I am cleaning records that have poorly recorded and inconsistent socio-demographic information over time, for the same person. I want to take the most commonly occuring value (the mode) for each person.
One way to do that is to partition by id and then count how many times each value occurs, retaining the highest count for each id:
DROP TABLE dbo.table
SELECT DISTINCT [id], [ethnic_group] AS [ethnic_mode], ct INTO dbo.table
FROM (
SELECT row_number() OVER (PARTITION BY [id] ORDER BY count([ethnic_group]) DESC) as rn, count([ethnic_group]) as ct, [ethnic_group], [id]
FROM
dbo.mytable GROUP BY [id], [ethnic_group]) ranked
where rn = 1
ORDER BY ct DESC
But I want to do this for several variables (ethnic group, income group and several more).

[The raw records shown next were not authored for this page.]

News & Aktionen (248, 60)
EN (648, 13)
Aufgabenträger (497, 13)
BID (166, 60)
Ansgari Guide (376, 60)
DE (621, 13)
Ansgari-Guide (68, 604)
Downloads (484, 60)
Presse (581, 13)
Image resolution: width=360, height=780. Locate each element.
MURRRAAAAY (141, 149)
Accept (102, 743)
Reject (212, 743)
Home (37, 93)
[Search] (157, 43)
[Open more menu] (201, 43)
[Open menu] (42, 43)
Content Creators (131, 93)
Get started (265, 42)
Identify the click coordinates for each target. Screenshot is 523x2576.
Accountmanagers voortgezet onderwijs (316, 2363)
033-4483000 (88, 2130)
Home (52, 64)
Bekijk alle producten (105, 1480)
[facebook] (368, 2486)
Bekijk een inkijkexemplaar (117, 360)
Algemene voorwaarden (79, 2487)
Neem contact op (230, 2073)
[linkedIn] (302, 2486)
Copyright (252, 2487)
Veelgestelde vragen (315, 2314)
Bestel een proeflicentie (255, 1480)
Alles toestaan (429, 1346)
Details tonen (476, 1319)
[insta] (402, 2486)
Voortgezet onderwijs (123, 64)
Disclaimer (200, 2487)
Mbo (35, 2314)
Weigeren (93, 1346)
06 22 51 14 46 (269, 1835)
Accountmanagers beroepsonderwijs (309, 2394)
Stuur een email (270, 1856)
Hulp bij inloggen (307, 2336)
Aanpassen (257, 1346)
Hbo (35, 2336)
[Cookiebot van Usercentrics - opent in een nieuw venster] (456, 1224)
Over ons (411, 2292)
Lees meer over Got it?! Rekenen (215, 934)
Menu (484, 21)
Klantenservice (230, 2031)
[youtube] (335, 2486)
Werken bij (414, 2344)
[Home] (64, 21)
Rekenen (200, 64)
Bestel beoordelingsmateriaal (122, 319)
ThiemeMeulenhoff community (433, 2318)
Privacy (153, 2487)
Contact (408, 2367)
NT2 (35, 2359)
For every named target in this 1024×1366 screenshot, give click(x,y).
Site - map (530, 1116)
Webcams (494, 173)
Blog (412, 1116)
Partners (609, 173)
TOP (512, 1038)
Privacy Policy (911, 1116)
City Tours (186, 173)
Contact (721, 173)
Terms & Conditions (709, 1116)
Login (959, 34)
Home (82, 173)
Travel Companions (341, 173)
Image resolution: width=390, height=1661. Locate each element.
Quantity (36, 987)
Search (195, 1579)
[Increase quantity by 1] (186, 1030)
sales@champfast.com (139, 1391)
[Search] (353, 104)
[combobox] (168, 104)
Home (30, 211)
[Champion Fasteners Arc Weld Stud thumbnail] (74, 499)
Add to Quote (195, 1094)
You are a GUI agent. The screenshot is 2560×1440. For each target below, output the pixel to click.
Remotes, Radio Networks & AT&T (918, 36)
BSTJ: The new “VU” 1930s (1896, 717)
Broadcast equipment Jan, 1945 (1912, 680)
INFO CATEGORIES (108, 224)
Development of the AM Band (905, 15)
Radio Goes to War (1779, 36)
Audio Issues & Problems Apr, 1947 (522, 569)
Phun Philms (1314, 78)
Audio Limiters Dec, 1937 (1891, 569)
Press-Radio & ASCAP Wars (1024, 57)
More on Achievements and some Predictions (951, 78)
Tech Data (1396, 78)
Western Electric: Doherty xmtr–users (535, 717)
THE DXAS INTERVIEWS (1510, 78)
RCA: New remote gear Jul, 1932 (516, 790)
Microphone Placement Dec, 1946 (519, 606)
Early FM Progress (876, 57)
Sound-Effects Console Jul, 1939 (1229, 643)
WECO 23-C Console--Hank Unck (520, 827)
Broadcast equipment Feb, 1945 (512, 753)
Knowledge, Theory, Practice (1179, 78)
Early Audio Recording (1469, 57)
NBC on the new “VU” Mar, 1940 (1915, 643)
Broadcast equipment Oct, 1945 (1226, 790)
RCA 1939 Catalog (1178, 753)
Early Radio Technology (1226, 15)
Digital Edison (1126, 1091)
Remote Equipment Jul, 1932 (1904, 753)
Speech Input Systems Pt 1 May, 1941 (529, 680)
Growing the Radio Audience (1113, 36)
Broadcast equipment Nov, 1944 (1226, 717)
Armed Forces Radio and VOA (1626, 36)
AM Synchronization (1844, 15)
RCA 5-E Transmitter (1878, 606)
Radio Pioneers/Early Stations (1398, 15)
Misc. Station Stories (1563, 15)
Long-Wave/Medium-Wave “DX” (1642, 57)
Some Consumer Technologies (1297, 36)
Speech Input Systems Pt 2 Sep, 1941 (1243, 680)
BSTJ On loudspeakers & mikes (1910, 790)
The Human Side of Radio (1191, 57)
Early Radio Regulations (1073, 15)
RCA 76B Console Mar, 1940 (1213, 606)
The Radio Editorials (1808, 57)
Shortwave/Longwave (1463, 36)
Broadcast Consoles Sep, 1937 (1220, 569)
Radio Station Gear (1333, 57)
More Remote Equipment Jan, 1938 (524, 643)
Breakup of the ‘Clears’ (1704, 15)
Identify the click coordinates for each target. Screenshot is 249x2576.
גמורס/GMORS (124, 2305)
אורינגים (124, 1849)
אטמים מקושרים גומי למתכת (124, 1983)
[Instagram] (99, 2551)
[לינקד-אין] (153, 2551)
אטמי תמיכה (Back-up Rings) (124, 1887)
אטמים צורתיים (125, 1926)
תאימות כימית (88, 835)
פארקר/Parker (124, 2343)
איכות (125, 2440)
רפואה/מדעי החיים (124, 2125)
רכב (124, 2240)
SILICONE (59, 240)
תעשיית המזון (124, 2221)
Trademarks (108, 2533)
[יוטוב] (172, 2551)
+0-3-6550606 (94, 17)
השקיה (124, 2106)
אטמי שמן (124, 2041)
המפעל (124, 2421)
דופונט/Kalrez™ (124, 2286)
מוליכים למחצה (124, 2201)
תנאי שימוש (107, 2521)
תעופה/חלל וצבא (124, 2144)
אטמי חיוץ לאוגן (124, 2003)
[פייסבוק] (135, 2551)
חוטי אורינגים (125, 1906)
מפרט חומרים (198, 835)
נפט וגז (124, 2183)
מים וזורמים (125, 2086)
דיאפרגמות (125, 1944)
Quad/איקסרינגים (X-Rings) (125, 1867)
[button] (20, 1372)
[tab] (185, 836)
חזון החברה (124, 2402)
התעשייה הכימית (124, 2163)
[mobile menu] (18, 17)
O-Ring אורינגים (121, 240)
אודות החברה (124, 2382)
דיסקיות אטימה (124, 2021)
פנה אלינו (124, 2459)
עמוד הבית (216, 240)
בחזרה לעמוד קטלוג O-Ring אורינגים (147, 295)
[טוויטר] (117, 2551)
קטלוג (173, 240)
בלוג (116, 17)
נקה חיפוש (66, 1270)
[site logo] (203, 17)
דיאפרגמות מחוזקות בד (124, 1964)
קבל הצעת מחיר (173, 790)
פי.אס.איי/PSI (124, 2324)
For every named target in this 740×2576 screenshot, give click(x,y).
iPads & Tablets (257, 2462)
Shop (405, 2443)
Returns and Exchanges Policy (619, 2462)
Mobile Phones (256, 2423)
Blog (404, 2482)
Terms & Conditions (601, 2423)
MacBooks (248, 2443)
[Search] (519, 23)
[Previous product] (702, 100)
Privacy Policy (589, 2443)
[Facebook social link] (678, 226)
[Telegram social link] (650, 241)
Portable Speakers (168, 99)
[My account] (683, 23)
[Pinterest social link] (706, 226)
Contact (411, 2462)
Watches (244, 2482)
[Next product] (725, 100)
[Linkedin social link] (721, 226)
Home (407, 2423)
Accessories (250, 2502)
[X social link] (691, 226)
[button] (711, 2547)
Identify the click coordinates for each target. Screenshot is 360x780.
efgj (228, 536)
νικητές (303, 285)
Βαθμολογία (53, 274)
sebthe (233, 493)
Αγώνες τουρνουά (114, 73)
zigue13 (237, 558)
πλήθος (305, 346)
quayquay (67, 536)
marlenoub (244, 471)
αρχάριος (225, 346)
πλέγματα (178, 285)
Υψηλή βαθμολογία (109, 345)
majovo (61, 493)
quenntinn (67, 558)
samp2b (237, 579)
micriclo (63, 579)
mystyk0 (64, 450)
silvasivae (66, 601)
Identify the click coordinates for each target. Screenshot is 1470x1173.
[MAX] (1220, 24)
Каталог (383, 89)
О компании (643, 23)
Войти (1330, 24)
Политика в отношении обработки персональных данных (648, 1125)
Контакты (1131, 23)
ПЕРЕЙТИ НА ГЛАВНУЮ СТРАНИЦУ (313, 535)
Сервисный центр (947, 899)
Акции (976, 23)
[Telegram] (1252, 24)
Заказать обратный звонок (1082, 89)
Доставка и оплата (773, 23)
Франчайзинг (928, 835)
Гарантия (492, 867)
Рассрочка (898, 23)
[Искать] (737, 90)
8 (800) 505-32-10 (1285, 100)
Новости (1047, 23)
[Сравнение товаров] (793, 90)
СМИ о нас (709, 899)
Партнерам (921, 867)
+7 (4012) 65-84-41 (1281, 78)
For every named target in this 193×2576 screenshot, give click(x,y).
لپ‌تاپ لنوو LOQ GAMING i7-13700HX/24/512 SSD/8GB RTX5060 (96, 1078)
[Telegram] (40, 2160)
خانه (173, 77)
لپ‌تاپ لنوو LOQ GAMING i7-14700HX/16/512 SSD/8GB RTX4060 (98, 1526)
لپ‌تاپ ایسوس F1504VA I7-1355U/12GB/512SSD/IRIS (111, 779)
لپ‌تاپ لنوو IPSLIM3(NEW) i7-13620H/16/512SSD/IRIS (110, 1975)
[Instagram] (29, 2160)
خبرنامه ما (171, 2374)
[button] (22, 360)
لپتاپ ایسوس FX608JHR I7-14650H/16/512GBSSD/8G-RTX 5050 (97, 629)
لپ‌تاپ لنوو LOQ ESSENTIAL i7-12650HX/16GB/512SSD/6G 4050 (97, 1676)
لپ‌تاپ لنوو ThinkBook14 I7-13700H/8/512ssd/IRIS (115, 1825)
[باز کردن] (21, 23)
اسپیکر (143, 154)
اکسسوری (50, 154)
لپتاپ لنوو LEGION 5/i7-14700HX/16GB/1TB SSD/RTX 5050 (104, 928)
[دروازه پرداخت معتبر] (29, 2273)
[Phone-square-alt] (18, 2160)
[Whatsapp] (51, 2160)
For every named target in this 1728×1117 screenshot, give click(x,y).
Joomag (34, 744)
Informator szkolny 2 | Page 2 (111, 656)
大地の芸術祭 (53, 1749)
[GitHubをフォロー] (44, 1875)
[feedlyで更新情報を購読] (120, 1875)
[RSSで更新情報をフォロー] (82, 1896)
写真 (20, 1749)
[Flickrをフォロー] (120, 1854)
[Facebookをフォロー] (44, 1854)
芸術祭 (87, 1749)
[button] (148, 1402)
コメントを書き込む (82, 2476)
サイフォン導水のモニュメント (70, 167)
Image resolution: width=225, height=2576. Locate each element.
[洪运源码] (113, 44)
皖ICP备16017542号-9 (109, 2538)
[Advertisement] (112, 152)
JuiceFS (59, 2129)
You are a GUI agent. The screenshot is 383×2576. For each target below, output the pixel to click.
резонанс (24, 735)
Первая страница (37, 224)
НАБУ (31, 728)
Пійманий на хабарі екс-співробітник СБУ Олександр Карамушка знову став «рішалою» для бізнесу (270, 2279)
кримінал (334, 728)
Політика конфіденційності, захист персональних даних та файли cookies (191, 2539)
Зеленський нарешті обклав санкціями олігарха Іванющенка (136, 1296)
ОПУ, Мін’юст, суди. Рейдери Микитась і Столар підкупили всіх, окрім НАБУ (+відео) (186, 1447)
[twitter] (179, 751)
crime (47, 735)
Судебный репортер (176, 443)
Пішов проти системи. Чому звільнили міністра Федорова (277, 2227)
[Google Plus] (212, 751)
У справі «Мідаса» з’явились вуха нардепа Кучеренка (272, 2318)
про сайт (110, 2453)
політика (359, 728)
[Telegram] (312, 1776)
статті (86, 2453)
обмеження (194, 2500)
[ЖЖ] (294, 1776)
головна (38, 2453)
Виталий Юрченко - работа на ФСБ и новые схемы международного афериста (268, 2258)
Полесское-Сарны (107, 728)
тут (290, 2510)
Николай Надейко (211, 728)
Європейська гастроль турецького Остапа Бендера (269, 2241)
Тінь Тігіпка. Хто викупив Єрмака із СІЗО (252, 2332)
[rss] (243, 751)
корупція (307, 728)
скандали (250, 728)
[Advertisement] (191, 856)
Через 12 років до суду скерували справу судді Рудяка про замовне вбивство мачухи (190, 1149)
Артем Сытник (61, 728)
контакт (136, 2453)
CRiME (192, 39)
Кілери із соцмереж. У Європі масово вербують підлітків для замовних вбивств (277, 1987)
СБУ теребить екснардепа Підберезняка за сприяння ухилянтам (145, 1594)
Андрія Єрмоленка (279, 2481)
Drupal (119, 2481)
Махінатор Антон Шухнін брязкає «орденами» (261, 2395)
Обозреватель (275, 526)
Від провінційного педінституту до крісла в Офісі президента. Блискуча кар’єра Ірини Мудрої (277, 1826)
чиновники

How can I select the mode for several variables within one statement and insert into one table (rather than creating separate tables for each variable)?
The table below illustrates an example of what I want to do:
DROP TABLE mytable;
CREATE TABLE mytable(
id VARCHAR(2) NOT NULL PRIMARY KEY
,ethnic_group VARCHAR(12) NOT NULL
,ethnic_mode VARCHAR(11) NOT NULL
,income VARCHAR(6) NOT NULL
,income_mode VARCHAR(11) NOT NULL
);
INSERT INTO mytable(id,ethnic_group,ethnic_mode,income,income_mode) VALUES ('id','ethnic_group','ethnic_mode','income','income_mode');
INSERT INTO mytable(id,ethnic_group,ethnic_mode,income,income_mode) VALUES ('1','white','white','middle','middle');
INSERT INTO mytable(id,ethnic_group,ethnic_mode,income,income_mode) VALUES ('1','white','white','middle','middle');
INSERT INTO mytable(id,ethnic_group,ethnic_mode,income,income_mode) VALUES ('1','mixed','white','high','middle');
INSERT INTO mytable(id,ethnic_group,ethnic_mode,income,income_mode) VALUES ('2','asian','asian','middle','middle');
INSERT INTO mytable(id,ethnic_group,ethnic_mode,income,income_mode) VALUES ('2','mixed','asian','middle','middle');
INSERT INTO mytable(id,ethnic_group,ethnic_mode,income,income_mode) VALUES ('2','asian','asian','middle','middle');